The Himachal Pradesh High Court observed that a right/benefit vested/bestowed in the employee under substantive provision of Regulation cannot be taken away by its proviso.

The Court explained that the ‘Broken period’ of service would include the service that is less than 1 year. As per Regulation No.18 of UCO Bank (Employees’) Pension Regulations if in a given case service rendered is more than 6 months, then that has to be treated as 1 complete year.

The bench of Chief Justice M.S. Ramachandra Rao and Justice Jyotsna Rewal Dua observed, “In the instant case, the respondent had 10 months and 5 days of service, over and above 9 completed years. Therefore, 10 months and 5 days of service is required to be treated as 1 complete year.”

Advocate Prem P. Chauhan appeared for the Appellant and Advocate Suneel Awasthi appeared for the Respondent.

Brief Facts-

In the impugned judgment Single Judge held that the Respondent, Chaman Singh who was the Writ Petitioner had rendered 9 years 10 months and 5 days of service, which by Regulation No.18 of UCO Bank (Employees’) Pension Regulations, 1995 had to be taken as 10 years. On that basis, the respondent was held to have satisfied the required 10 years of qualifying service to be eligible for pension laid down in Regulation No.14. In the case, the writ petition was accordingly allowed and the employer-bank was directed to release the pensionary dues payable to the respondent.

Hence, the UCO bank approached the High Court with this Letters Patent Appeal against the impugned judgment.

**What is being asked:**
Do these statements agree with the UCO Bank pension report? Answer yes or no for each, and quote the words of the report that decide it.
1. The respondent had served more than 10 full years with the bank.
2. Under Regulation No.18, service of more than 6 months counts as 1 complete year.
3. Chaman Singh filed the Letters Patent Appeal in the High Court.
The rows that come next have no connection to the UCO Bank pension report.

**Material:**
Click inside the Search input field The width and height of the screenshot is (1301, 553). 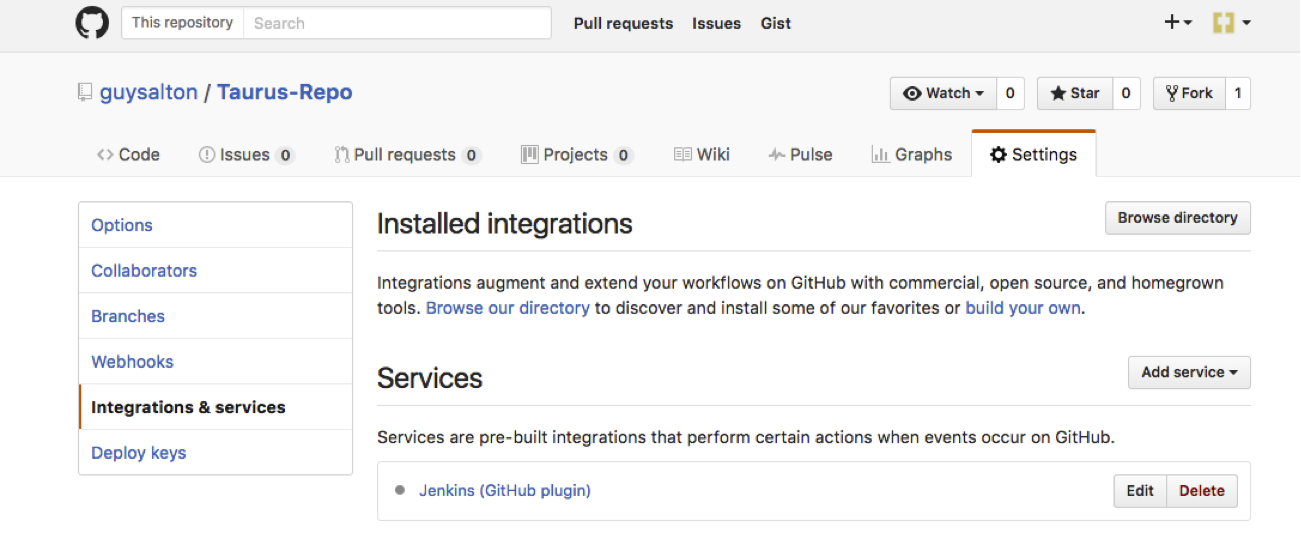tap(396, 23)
---
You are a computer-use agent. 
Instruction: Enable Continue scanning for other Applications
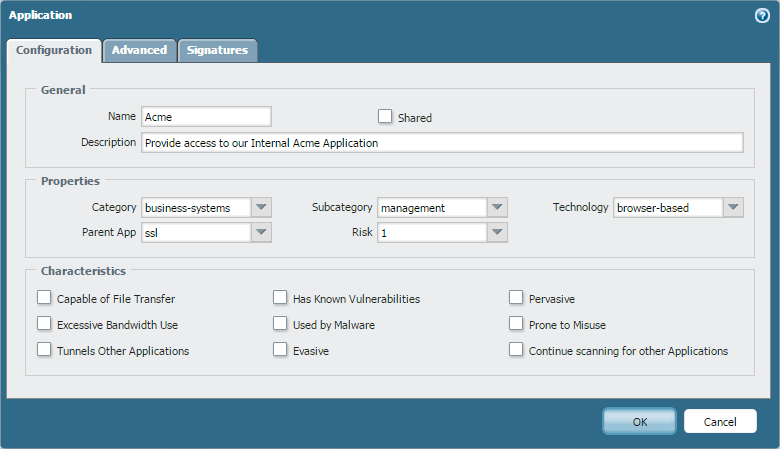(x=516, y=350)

**Full response:**
1. No: "9 years 10 months and 5 days of service"
2. Yes: "if in a given case service rendered is more than 6 months, then that has to be treated as 1 complete year"
3. No: "the UCO bank approached the High Court with this Letters Patent Appeal"